A note about my chart: My plot crosses CPM against Absorber Mass. This is basically an Intensity Attenuation Plot although my units are based on my primitive instrumentation. Note that the regression formulas on the plot (gamma for example: y = 17164 e-0.006x) follow the pattern Y = Yo * exp (-zX). Where Y is the dependant variable CPM, Yo is the Y-intercept (no absorber), X is the absorber mass in grams, and z is a constant unique for that relation.
This pattern is exactly the same as for the standard Linear Attenuation Equation. An excellent reference for this, with a derivation of the formula, may be found in wikibooks (Attenuation of Gamma-Rays
https://en.wikibooks.org/wiki/Basic_Physics_of_Nuclear_Medicine/Attenuation_of_Gamma-Rays).
The equation for attenuation is:
Ix = Io exp (-uX)
where:
Ix = intensity at any point along the Mass X-axis.
Io = the initial (no absorber) intensity = Y-intercept.
u = the Linear Attenuation Coefficient
X = the absorber mass.
This equation is actually meant for use with absorbers of a single given element (density) varying in thickness. Clearly, varying the thickness of absorbers of a given density essentially means varying the mass. The importance stems from the fact that radiation responds differently to different absorber materials. The atomic mass (Z) of the material impacts the results and of course, my absorbers have a wide range of atomic masses, (see table above).

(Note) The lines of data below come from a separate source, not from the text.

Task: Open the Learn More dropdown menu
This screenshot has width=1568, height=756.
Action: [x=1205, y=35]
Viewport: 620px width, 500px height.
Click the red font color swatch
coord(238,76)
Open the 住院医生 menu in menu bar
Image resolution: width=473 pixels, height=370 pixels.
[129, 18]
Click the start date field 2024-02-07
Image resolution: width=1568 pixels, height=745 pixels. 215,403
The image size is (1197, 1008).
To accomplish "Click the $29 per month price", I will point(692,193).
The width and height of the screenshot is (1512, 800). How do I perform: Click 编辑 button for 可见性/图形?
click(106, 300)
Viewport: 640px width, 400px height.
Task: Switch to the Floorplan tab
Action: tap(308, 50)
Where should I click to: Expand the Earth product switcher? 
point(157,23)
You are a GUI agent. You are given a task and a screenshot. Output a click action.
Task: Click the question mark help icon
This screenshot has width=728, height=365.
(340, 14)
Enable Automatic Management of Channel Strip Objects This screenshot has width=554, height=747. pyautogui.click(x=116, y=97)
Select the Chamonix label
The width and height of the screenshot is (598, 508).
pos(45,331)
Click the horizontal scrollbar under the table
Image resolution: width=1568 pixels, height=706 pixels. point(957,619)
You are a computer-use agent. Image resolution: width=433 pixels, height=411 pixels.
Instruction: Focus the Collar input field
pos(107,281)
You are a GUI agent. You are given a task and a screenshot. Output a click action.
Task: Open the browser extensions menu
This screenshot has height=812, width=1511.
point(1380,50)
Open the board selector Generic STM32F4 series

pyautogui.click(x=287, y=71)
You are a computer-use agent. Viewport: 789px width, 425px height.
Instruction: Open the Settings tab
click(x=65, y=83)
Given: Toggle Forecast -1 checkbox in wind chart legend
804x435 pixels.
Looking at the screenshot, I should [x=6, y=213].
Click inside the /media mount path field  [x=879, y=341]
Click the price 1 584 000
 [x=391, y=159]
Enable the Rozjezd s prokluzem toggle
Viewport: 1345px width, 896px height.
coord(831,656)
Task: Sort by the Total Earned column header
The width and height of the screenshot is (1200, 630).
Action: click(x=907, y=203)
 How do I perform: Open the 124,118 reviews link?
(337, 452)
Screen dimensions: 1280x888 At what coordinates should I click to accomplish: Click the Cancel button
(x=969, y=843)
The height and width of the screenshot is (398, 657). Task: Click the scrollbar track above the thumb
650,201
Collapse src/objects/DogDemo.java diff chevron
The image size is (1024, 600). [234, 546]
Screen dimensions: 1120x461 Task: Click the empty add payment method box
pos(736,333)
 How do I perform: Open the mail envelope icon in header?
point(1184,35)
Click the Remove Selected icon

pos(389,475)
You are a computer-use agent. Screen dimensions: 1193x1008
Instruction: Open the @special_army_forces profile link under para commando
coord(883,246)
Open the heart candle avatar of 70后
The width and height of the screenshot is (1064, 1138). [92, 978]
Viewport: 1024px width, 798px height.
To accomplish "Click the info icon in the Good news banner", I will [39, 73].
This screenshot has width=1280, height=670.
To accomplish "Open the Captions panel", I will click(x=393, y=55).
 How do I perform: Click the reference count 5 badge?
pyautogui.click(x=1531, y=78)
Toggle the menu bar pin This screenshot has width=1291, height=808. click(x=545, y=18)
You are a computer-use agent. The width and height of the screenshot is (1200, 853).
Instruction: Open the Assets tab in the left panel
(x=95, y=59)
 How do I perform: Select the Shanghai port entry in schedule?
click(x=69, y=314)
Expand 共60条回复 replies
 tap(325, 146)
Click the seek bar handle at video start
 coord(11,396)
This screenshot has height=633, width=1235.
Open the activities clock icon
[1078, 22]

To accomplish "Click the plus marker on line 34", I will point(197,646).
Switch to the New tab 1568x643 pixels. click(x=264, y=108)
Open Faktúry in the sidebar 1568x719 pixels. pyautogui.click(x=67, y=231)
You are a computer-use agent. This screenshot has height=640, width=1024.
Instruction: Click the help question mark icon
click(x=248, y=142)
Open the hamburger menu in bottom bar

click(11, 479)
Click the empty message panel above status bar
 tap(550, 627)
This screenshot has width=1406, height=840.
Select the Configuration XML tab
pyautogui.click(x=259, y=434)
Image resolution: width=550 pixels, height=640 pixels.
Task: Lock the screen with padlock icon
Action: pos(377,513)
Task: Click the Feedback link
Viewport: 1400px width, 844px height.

This is why I chose to plot CPM (intensity) versus total absorber mass. Overall, this necessary blunder does not prevent interpretation or distinction between beta and gamma radiation. The absorber materials used are plotted with different colors and slight differences in the main trends between materials are apparent. These differences are certainly due to differing absorber Z values used. The detail insert shows this problem much more clearly. The paper trend and the wax paper trend are very different from each other and this also contributes to my difficulty distinguishing an alpha particle trend (if present).
My Attenuation Coefficients do not have standard units but are as follows:
Gamma: u = 0.006
Beta: u = 0.22
Attenuation coefficients are particle energy specific and these numbers would apply to the average particle energy of my sample. Gamma rays are clearly lightly attenuated and thus penetrate a lot of lead. Still, of the overall 74000 counts (minus 50cpm background) only 17114 counts can be attributed to gamma radiation.
Given the information I have on absorber Z, density, mass, and attenuation, I suspect there may be enough to calculate the average particle energy as well, but I have not found the "right" reference to go farther.
This has been great good fun. Now to get serious and try to do something useful with Muons next.